The Missing Notebook: Persistent Memory Architecture for Agentic LLMs

1. The Paradox of the Amnesiac Agent

Frontier language models can generate functioning code, conduct security analyses on complex infrastructures, reason about multi-dimensional architectural problems — but cannot remember what they did in the previous session. Every session begins in an epistemological vacuum: the agent that competently built a distributed system over 28 hours of work, at the next session, does not even know that system exists. Architectural decisions, lessons learned from errors, user preferences, project state — everything a human collaborator would naturally accumulate over an extended collaboration — is erased when the chat closes.

This is not a bug: it is a direct consequence of the transformer architecture (Vaswani et al., 2017), where the model's input is entirely contained within the current context window with no persistent state between sessions. But the fact that it is an architectural constraint rather than an implementation error does not make it less problematic. The absence of episodic memory transforms every session into a first appointment: the same questions are re-asked, the same explanations re-given, the same errors re-committed. The human researcher spends a growing share of their time — and available tokens — re-educating the AI collaborator instead of working with them.

Platforms hosting these models have begun integrating persistence mechanisms. Transcripts from previous sessions, available as JSONL files in the sandbox filesystem. Storage areas for files produced by user and agent. Loadable operational skills from the filesystem. "Memory" mechanisms based on synthetic summaries of past conversations. These components exist and represent genuine progress. But they are discrete components, not an integrated architecture. Transcripts exist on disk but no layer organizes them semantically. Skills are available but no protocol loads them automatically based on the specific project. Work state is potentially recoverable but no boot mechanism structurally injects it into the new session's context.

The result is a system with prosthetics but not the nervous system coordinating them. The data is there; the structure making it operational is not.

2. The Four Components of the Missing Architecture

Operational experience accumulated in building and using frameworks for LLM agents with persistent memory — documented in the Relay Method (Siciliani, 2026) and the MCP Media Lives framework — has enabled identifying four architectural components that, operating in an integrated manner, solve the inter-session continuity problem.

2.1 Structured Working Memory (CURRENT_STATE)

The first component is a structured snapshot of the current state of the project the agent is working on. Not a narrative summary — which would lose critical operational details — but a structured document answering specific questions: what has been completed and what remains to be done. What architectural decisions have been made and with what rationale. What constraints are active (technical, budget, time, infrastructure). What files were modified in the previous session and what their verification status is.

The CURRENT_STATE is functionally equivalent to a hospital handover sheet: the physician starting their shift does not re-read the patient's entire medical record — they consult the handover sheet containing essential information for continuing treatment without discontinuity. Similarly, the agent beginning a new session should not re-read thousands of transcript lines — it should consult a snapshot bringing it to operational state in seconds.

In the implementation I built, the CURRENT_STATE is a structured Markdown document with fixed sections (objectives, completed, pending, blocked, decisions, dependencies) updated by the agent at each session's end and automatically loaded at the next session's start through the boot protocol.

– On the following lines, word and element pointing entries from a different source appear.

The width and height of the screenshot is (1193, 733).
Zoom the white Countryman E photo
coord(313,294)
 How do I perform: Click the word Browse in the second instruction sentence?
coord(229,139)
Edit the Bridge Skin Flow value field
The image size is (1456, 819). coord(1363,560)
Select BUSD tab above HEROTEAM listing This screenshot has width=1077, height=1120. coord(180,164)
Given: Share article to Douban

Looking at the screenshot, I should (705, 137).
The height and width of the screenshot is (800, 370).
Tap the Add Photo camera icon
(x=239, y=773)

2.2 Explicit Handover (HANDOVER)

The second component is an artifact that every session explicitly produces and that contains the information necessary for the subsequent session to continue without discontinuity. The handover includes: a summary of what was completed in the session, with references to produced files and commits. A list of what was left pending, with the context needed to resume work. Problems encountered during the session, with solutions adopted or attempted. Recommendations for the next session, including suggested priorities and identified risks.

The handover is the relay baton — the mechanism transforming isolated sessions into a coherent path. Without an explicit handover, the next session starts from zero even if CURRENT_STATE is available, because CURRENT_STATE describes where we are but not how we got there nor where we should go.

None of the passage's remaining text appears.